▶ **WHAT YOU HAVE TO DO**
Which of the lines in the data mention the string "will"? List them all.

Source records
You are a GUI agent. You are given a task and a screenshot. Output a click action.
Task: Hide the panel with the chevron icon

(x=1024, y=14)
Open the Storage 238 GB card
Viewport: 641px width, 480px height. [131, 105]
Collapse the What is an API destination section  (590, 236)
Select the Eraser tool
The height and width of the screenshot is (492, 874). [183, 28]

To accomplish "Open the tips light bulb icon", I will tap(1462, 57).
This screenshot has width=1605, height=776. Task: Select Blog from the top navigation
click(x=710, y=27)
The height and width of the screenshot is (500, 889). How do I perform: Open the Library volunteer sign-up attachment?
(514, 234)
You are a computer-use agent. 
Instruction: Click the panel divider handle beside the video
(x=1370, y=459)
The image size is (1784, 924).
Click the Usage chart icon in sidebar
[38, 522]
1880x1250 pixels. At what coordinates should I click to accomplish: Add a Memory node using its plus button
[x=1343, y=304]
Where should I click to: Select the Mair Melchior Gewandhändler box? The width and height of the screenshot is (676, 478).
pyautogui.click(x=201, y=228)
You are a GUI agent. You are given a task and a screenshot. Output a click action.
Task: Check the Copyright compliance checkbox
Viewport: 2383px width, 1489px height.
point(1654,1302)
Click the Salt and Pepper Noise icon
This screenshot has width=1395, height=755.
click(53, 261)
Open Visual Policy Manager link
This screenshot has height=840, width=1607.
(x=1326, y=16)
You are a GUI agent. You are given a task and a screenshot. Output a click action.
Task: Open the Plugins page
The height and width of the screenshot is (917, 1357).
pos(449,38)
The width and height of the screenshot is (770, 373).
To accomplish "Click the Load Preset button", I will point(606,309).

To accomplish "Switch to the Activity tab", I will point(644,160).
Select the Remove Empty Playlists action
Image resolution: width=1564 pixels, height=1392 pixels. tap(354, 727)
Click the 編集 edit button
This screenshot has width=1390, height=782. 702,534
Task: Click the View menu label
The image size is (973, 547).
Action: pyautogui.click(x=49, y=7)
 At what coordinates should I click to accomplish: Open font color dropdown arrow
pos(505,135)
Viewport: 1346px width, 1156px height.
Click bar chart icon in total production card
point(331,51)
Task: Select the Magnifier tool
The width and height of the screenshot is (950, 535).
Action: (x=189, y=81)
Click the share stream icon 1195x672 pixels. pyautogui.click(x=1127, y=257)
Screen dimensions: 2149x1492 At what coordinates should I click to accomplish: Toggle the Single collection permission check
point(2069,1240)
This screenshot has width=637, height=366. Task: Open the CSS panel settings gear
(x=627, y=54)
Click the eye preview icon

▶ **SOLUTION BELOW**
To accomplish "Open the tips light bulb icon", I will tap(1462, 57).
To accomplish "Click the Load Preset button", I will point(606,309).
To accomplish "Switch to the Activity tab", I will point(644,160).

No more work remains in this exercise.